Now, onto the show itself. Taylor Swift started things off with a rendition of her mega-hit "We Are Never Ever Getting Back Together," a title that I'm mad at her for making me type. This song is catchy enough, but more importantly, it marks an important stage in Swift's development; the moment everyone - including Swift - all agreed to finally stop pretending she was a country singer. After one album of country-pop, the next two displayed increasingly less country influence, until she released Red this year, and became an unabashed pop star. I think it was a good move. Why deny the inevitable? It was like the first two years of Dwight Howard's career, when everyone pretended he was a power forward. It just didn't make sense, and once we admitted the truth, everything felt better.
Shortly after that, fun. took the stage. These guys conquered the words with "We Are Young," and "Some Nights," two songs that I assume were good at some point, but that I could happily go the rest of my life without ever hearing again. These guys are decent, but their over-cutesiness gets on my nerves. it's as though they take their name a little too seriously. They would go on to have quite a big night, winning Best New Artist and Song of the Year. The only entertaining moment these guys provided was the omnipresence of Lena Dunham, who is dating one of them. I'm not sure who, but I think it's the one who looks like a character Fred Armisen would play in a Portlandia sketch about an irritatingly cheerful hipster-pop band. I'm usually against nicknames for celebrity couples, but I would love it if those two were referred to as "Girls Just Want To Have Fun." See what I did there?
Frank Ocean won Best Urban Contemporary Album, which I assume just means R&B, but the Grammy folks apparently had to invent their own word for it. Towards the end of the show, he performed "Forrest Gump," a rather surprising choice since it's not one of the more energetic songs on channel ORANGE, and it works better in the context of the album than on its own, where it can feel a bit dull. Still, Ocean's homage to the movie that gives the song its name was clever enough. His performance of "Thinkin' Bout You" on SNL was a lot better, though.
The best act of the night by far was the all-star tribute to Levon Helm, which featured Elton John front and center but included just about every in sight for a rousing rendition of "The Weight." While everyone was solid here, Mavis Staples stole the show with her wonderful extension of the song towards the end. I was also impressed from Alabama Shakes, who absolutely slayed her verse. What i don't get, however, is why this wasn't the last act of the night. The LL Cool J/Chuck D collaboration that closed the show was solid, but it could've fit in anywhere. Wouldn't a tribute to one of the bigger fallen musicians of the last year be a better way to go out. And yes, I realize that the LL/Chuck bit included a brief tribute to MCA, but it was a relative afterthought.

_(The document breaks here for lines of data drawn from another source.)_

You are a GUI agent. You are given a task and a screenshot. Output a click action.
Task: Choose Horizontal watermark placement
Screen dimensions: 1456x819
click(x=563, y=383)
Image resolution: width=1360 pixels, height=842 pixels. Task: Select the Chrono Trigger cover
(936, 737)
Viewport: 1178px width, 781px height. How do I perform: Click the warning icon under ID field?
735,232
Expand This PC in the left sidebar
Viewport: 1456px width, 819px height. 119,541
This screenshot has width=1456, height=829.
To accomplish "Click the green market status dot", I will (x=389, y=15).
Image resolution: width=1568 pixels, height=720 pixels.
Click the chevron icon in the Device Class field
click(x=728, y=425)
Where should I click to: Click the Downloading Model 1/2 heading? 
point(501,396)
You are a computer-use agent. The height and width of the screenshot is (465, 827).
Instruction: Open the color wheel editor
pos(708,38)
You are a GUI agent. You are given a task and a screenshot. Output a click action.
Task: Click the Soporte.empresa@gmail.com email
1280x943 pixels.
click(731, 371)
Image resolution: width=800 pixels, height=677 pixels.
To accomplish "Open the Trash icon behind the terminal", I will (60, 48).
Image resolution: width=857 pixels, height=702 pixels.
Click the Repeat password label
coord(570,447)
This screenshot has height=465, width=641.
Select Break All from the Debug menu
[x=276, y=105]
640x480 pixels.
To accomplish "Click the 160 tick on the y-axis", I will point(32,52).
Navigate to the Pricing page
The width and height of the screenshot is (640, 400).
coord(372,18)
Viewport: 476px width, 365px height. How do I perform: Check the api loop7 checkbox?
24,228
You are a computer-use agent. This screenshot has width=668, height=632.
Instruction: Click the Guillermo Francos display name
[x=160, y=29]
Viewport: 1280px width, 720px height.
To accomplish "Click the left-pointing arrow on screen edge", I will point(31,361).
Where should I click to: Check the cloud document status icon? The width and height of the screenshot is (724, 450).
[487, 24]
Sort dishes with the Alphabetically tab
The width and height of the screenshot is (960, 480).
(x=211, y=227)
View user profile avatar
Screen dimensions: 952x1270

The other big tribute performance of the night was the Bruno Mars' led Bob Marley homage. this was decent, but I had no idea why it started with a performance of "Locked Out Of Heaven" that seemed to have nothing to do with anything else. Was that supposed to be part of the tribute? And if so, how? Still, it was a great performance, and it was cool to see Sting do the song with him, which was Mars' way of admitting that he was basically just trying to write a Police song, and Sting's way of saying he appreciated it.
After the Helm tribute act, Jack White and The Black Keys would be in a virtual tie for the second best performance. The Keys brought new life into their giant hit "Lonely Boy" by adding Dr. John, and the Preservation Jazz Hall Band. Bringing the New Orleans flavor to a relatively straightforward rock worked in a big way. the fact that it was one of the most energetic performances of the night didn't hurt either. Meanwhile, White played "Love Interruption" and "Freedom at 21," the first with an all-female band, and the second with an all-male band, mimicking the strategy he used while making Blunderbuss. Both were solid, but I preferred the second performance, if only because the raw energy of White busting loose on the electric guitar is one of the best sites in music.
This wasn't the best Grammys of all-time, but it featured it's share of great performances and made a solid case for mainstream music not being half bad. To the many people wondering why Kendrick Lamar's album wasn't nominated for anything, I don't think it was eligible. If it was, yeah, they really screwed up bad.